Review for NeurIPS paper: One-bit Supervision for Image Classification

NeurIPS 2020

One-bit Supervision for Image Classification

Review 1

Summary and Contributions: This paper proposes an iterative weakly-supervised active learning method that learns from the one-bit label annotating whether the model prediction is correct or not. In each iteration, it selects part of the unlabeled set for querying and updates the model with the queried annotation. Experiments show that the proposed model performs better than the semi-supervised baseline when both are given the same bits of labeling information.

Strengths: 1. The paper is well-written and easy to read. The literature review is comprehensive and the motivation and method are clearly stated. 2. The one-bit supervision setting is novel from my knowledge. 3. The ablation studies are helpful for readers to understand how the method works. The observations about the optimal partition between two stages and between fully supervised and one-bit supervised are both interesting.

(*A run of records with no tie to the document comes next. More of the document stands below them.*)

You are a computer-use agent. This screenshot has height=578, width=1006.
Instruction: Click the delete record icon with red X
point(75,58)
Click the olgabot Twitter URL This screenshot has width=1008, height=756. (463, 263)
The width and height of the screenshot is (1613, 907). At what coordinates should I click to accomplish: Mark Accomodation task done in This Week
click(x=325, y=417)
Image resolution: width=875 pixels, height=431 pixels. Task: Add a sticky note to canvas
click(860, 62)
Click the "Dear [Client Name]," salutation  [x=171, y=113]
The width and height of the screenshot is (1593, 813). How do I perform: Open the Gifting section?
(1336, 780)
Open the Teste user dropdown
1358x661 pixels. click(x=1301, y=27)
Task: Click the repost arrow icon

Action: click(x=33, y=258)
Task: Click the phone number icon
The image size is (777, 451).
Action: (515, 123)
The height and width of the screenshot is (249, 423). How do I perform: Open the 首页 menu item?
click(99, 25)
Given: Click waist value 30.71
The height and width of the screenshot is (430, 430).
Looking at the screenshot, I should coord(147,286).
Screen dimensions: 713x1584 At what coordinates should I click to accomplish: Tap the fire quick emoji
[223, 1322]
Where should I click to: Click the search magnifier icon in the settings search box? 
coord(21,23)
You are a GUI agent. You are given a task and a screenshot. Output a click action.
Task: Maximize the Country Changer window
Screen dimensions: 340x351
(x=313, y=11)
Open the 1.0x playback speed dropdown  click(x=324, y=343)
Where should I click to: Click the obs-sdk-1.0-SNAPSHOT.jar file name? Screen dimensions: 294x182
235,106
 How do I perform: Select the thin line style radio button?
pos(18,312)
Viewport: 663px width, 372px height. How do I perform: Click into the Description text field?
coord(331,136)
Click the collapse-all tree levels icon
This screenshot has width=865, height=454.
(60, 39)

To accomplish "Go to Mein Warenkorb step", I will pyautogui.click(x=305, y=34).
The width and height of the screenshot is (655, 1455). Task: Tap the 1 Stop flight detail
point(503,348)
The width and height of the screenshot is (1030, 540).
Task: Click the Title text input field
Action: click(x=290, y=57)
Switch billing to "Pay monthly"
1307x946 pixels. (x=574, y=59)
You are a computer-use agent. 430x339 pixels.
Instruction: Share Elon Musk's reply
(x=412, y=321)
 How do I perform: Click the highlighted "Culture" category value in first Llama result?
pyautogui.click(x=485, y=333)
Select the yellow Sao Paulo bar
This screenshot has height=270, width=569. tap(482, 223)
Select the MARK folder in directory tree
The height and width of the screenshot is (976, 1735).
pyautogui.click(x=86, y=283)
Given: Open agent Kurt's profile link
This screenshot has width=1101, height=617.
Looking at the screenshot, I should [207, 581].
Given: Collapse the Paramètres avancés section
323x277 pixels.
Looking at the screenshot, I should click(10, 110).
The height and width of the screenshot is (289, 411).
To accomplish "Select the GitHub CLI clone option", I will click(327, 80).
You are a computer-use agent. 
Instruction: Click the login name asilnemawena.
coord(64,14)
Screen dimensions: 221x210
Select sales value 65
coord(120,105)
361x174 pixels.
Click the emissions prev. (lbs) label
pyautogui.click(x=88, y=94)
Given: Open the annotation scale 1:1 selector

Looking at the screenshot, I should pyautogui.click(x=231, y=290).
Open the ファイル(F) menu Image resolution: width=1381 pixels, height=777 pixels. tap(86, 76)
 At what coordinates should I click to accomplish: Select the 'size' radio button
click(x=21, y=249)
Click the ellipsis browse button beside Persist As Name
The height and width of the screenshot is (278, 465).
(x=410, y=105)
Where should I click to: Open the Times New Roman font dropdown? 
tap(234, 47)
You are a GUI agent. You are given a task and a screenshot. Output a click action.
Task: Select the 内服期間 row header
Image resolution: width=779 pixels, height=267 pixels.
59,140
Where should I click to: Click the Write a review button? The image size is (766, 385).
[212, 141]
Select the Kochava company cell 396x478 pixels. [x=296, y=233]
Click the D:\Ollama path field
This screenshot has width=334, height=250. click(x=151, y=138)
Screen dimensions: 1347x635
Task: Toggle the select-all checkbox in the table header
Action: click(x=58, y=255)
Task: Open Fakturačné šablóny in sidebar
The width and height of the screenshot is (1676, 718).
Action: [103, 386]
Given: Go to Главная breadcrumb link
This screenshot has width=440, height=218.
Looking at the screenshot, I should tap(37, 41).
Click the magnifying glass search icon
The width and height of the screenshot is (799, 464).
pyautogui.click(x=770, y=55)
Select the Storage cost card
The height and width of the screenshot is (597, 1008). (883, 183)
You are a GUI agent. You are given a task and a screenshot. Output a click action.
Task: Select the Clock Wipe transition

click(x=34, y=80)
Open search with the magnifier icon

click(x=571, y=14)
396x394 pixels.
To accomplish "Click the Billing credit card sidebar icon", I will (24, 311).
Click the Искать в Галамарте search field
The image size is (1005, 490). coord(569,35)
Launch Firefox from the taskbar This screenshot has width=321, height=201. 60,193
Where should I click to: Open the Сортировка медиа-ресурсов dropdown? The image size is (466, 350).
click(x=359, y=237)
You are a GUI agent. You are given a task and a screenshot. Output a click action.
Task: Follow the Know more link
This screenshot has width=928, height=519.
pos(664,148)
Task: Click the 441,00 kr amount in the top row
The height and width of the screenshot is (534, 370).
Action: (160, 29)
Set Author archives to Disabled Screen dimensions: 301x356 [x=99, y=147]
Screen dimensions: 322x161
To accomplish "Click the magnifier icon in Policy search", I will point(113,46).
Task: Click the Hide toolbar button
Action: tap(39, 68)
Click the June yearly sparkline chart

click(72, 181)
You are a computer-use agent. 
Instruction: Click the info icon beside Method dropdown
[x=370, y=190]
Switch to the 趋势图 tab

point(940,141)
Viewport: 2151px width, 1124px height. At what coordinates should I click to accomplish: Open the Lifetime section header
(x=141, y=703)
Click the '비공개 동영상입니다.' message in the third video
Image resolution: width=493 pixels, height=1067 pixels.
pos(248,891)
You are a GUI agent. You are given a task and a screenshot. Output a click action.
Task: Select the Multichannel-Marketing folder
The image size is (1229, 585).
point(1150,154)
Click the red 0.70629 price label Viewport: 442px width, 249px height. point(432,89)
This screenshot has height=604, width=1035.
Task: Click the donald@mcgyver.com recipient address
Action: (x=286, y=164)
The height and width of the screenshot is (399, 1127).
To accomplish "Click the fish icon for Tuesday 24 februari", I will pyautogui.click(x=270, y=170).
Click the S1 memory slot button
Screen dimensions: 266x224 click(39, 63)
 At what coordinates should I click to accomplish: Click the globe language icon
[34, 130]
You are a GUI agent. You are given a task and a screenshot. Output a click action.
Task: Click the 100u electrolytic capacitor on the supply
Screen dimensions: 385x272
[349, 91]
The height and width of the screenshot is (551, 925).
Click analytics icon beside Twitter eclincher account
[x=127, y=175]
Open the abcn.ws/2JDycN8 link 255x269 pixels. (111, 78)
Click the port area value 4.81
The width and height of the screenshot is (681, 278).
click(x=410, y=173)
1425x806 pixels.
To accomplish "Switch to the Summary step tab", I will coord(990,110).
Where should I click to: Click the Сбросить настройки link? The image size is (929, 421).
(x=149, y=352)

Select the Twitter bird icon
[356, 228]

Weaknesses: 1. (Main concern) The paper compares the proposed one-bit supervision with full supervision given the same amount of information bits. However, the number of information bits is not necessarily proportional to the labeling time. For example, in practice labeling 3 images with one-bit labeling could take more time than labeling one image with 8 classes. The paper would be more convincing if the labeling time of different types of supervision can be shown like in [1]. 2. The proposed model still needs some fully-labeled samples to train the initial model. It would be interesting to show how the model would perform with only one-bit labels. Minor: L18: belong -> belongs L27, 28: gives -> give L341: in a time -> at a time [1] Bearman, Amy, et al. "What’s the point: Semantic segmentation with point supervision." European conference on computer vision. Springer, Cham, 2016. -----------Update------------ The additional info authors provide has addressed my main concern. I'm raising my score.

Correctness: yes.

Clarity: yes.

Relation to Prior Work: yes.

Reproducibility: Yes

Additional Feedback:

Review 2

Summary and Contributions: This paper proposes a novel weakly-supervised learning methodology, named one-bit supervision, for image classification which just needs the annotator to verify whether an image belongs to a specified class. In order to acquire more correct guesses, it starts with a semi-supervised method and makes use of a multi-stage training paradigm to use the supervision quota. Meanwhile, a method of label suppression is proposed to utilize incorrect guesses. Experiments on three popular benchmarks show that the proposed method outperforms the semi-supervised learning under the same bits of supervision.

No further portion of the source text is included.